■ The task: Would you transcribe the records word for word, please?

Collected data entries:
<<<<

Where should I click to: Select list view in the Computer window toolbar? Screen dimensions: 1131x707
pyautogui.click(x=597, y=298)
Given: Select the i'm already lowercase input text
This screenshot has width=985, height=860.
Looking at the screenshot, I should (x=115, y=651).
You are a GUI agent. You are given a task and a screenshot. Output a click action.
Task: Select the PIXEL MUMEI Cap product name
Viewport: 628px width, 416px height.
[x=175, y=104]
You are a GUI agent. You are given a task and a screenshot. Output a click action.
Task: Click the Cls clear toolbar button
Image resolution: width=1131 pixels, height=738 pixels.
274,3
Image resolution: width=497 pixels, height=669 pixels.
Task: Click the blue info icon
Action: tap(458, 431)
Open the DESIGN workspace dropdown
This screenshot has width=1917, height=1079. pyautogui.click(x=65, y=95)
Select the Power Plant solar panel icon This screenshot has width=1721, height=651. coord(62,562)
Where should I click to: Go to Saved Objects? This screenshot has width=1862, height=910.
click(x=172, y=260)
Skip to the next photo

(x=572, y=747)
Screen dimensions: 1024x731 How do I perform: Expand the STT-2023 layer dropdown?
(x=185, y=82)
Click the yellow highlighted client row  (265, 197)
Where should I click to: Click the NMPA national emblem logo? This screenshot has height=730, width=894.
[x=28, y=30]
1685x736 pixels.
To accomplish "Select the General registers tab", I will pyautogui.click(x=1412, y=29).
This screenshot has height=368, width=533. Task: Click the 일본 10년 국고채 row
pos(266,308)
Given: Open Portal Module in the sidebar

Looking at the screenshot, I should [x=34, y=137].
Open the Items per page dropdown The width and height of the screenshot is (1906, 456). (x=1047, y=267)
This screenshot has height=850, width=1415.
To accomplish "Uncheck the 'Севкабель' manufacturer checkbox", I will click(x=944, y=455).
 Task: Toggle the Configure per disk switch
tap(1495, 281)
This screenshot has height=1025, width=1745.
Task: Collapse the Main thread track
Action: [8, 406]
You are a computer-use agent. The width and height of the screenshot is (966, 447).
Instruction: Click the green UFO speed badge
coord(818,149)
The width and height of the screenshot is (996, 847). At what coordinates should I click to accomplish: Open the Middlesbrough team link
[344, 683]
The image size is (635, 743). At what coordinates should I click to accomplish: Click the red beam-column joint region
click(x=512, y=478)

>>>>

■ Your solution:
Where should I click to: Select list view in the Computer window toolbar? Screen dimensions: 1131x707
pyautogui.click(x=597, y=298)
Given: Select the i'm already lowercase input text
This screenshot has width=985, height=860.
Looking at the screenshot, I should (x=115, y=651).
You are a GUI agent. You are given a task and a screenshot. Output a click action.
Task: Select the PIXEL MUMEI Cap product name
Viewport: 628px width, 416px height.
[x=175, y=104]
You are a GUI agent. You are given a task and a screenshot. Output a click action.
Task: Click the Cls clear toolbar button
Image resolution: width=1131 pixels, height=738 pixels.
274,3
Image resolution: width=497 pixels, height=669 pixels.
Task: Click the blue info icon
Action: tap(458, 431)
Open the DESIGN workspace dropdown
This screenshot has width=1917, height=1079. pyautogui.click(x=65, y=95)
Select the Power Plant solar panel icon This screenshot has width=1721, height=651. coord(62,562)
Where should I click to: Go to Saved Objects? This screenshot has width=1862, height=910.
click(x=172, y=260)
Skip to the next photo

(x=572, y=747)
Screen dimensions: 1024x731 How do I perform: Expand the STT-2023 layer dropdown?
(x=185, y=82)
Click the yellow highlighted client row  (265, 197)
Where should I click to: Click the NMPA national emblem logo? This screenshot has height=730, width=894.
[x=28, y=30]
1685x736 pixels.
To accomplish "Select the General registers tab", I will pyautogui.click(x=1412, y=29).
This screenshot has height=368, width=533. Task: Click the 일본 10년 국고채 row
pos(266,308)
Given: Open Portal Module in the sidebar

Looking at the screenshot, I should [x=34, y=137].
Open the Items per page dropdown The width and height of the screenshot is (1906, 456). (x=1047, y=267)
This screenshot has height=850, width=1415.
To accomplish "Uncheck the 'Севкабель' manufacturer checkbox", I will click(x=944, y=455).
 Task: Toggle the Configure per disk switch
tap(1495, 281)
This screenshot has height=1025, width=1745.
Task: Collapse the Main thread track
Action: [8, 406]
You are a computer-use agent. The width and height of the screenshot is (966, 447).
Instruction: Click the green UFO speed badge
coord(818,149)
The width and height of the screenshot is (996, 847). At what coordinates should I click to accomplish: Open the Middlesbrough team link
[344, 683]
The image size is (635, 743). At what coordinates should I click to accomplish: Click the red beam-column joint region
click(x=512, y=478)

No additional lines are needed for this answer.